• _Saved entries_
::::
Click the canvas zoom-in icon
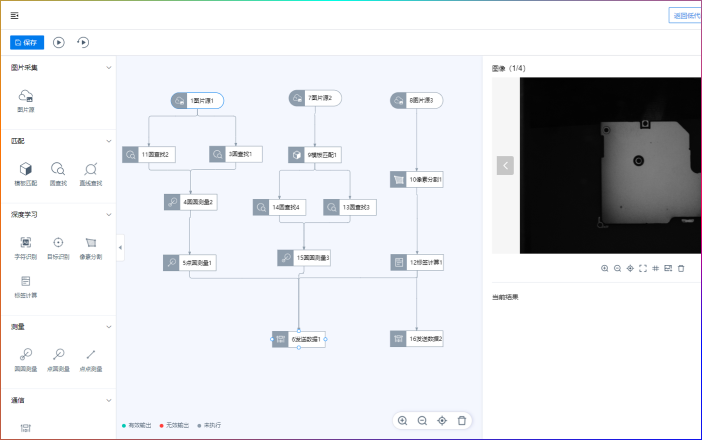Viewport: 702px width, 440px height. tap(402, 421)
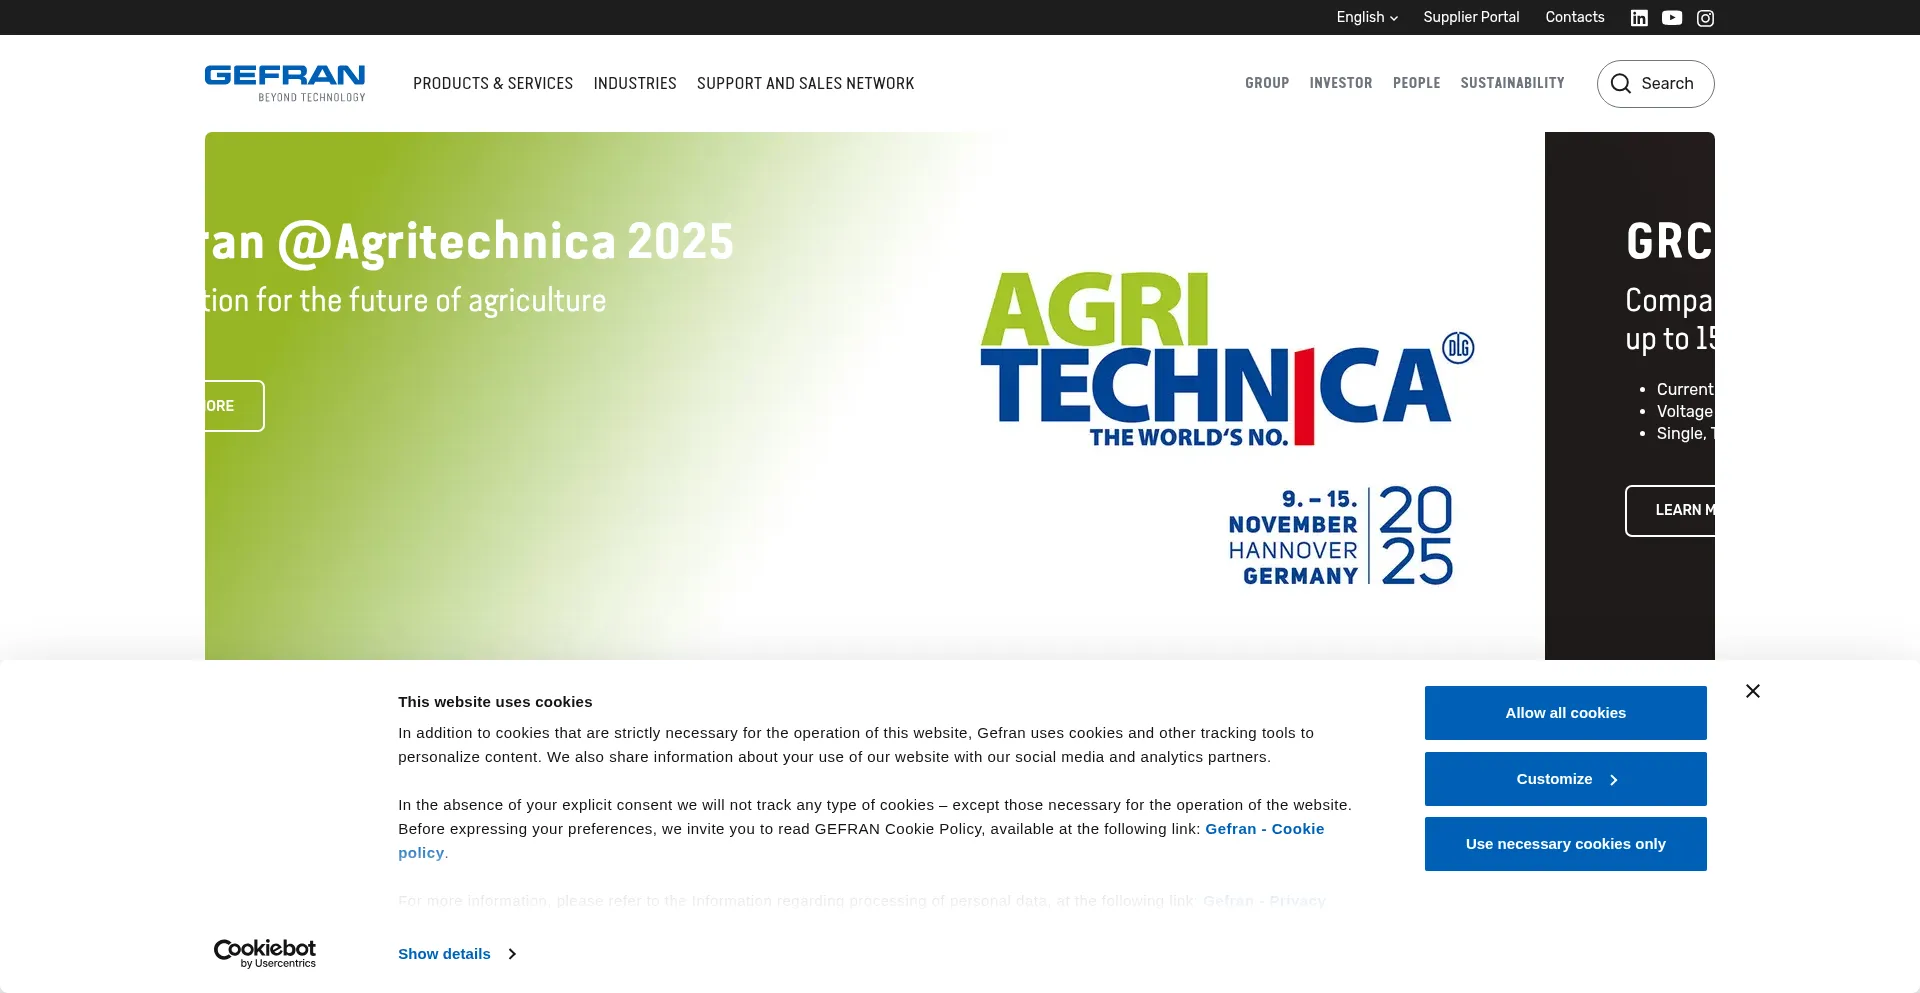
Task: Click the Gefran logo
Action: coord(285,83)
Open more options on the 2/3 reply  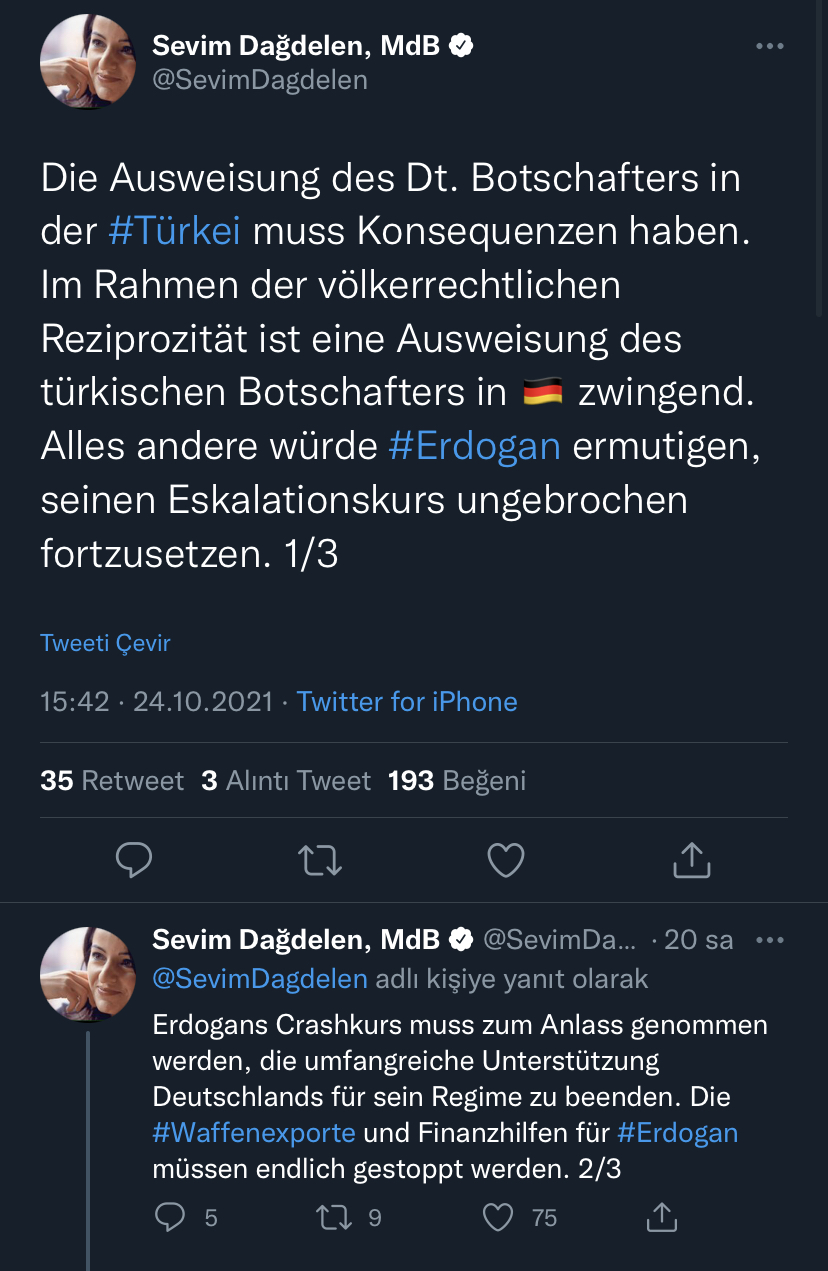tap(769, 940)
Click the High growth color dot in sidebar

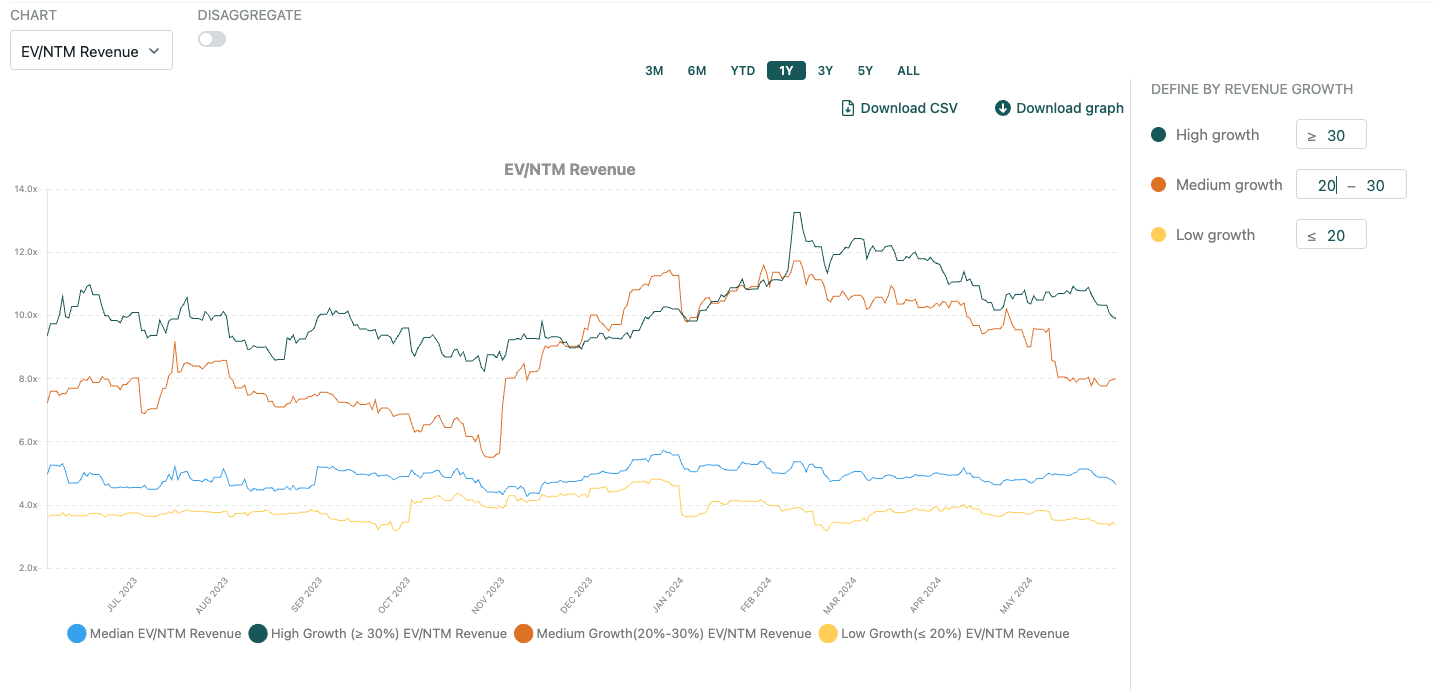[x=1159, y=135]
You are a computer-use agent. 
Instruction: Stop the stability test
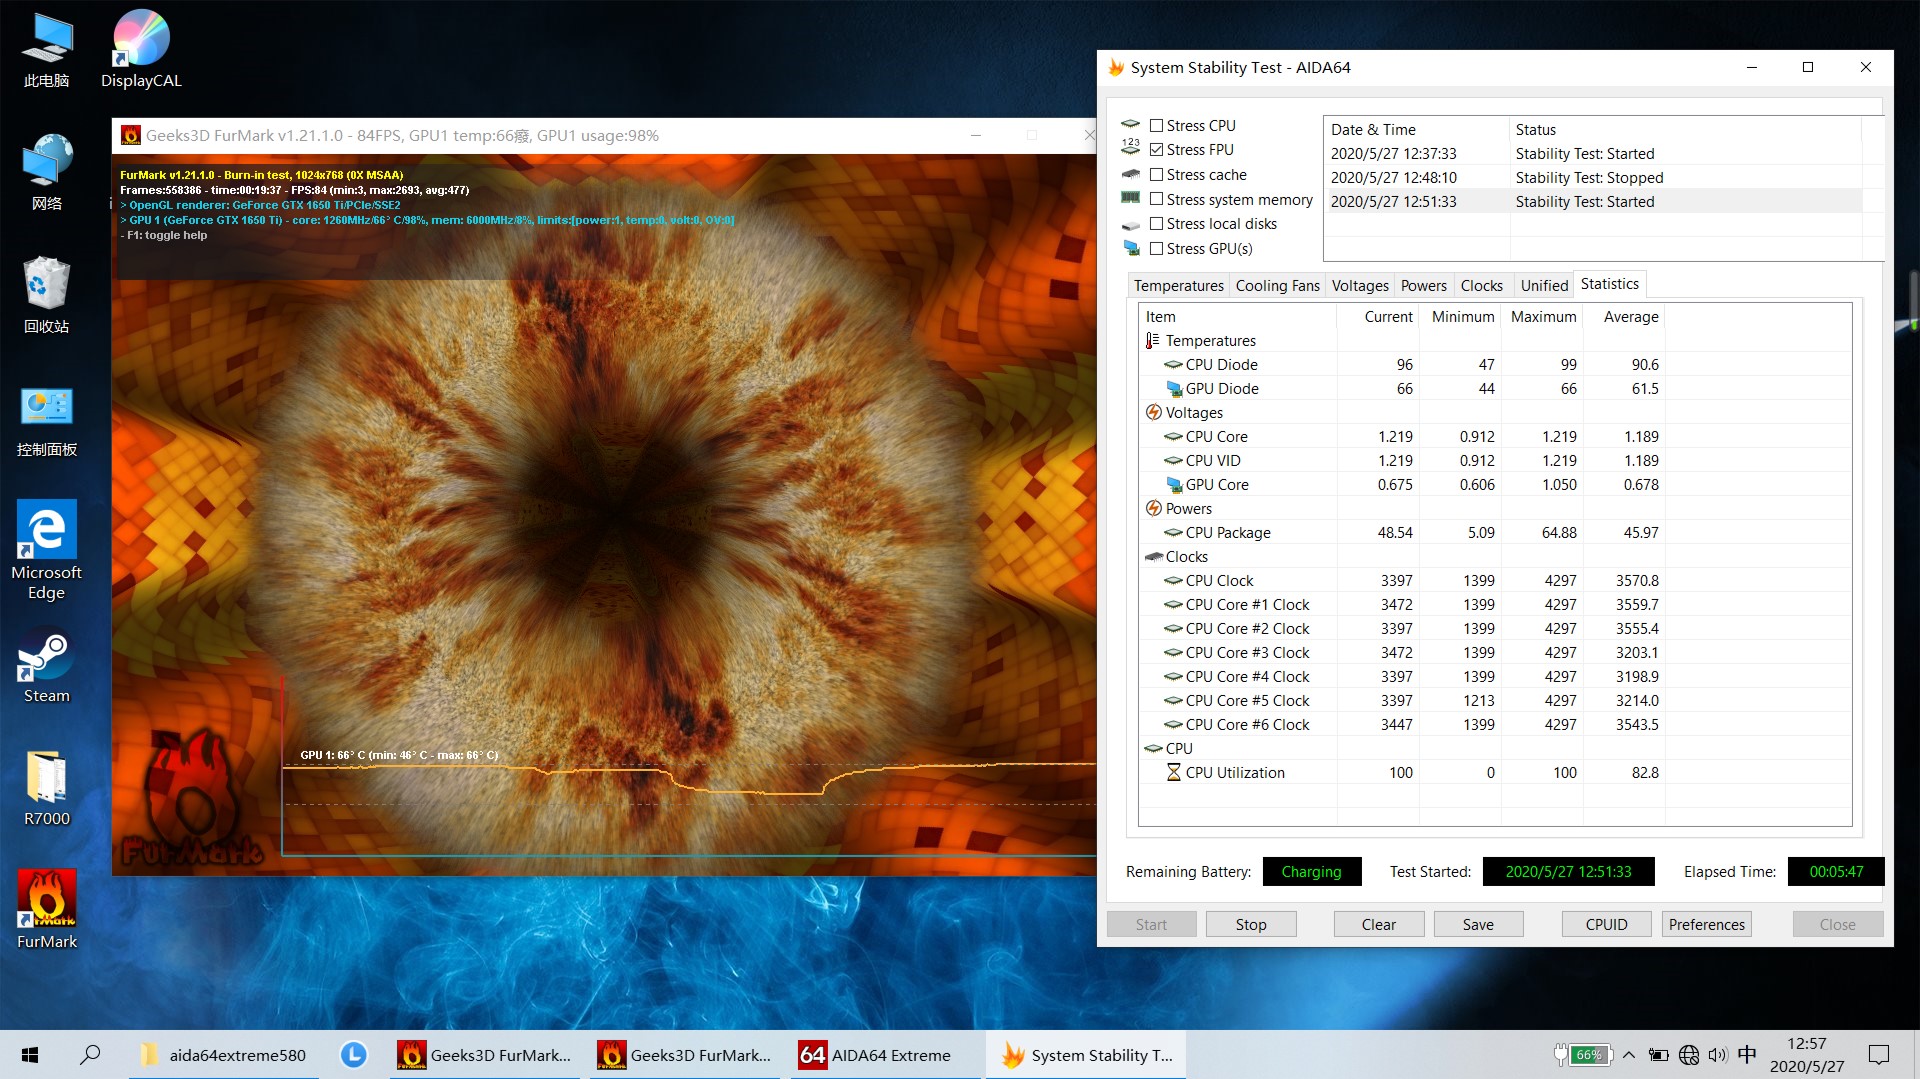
::::
• _EXERCISE OBJECTIVE_
Leaving out every picture, transcribe exactly the lines from the line that contains "You are a computer-use agent." through the final line of the entries above.

• _ANSWER SPACE_
You are a computer-use agent. 
Instruction: Stop the stability test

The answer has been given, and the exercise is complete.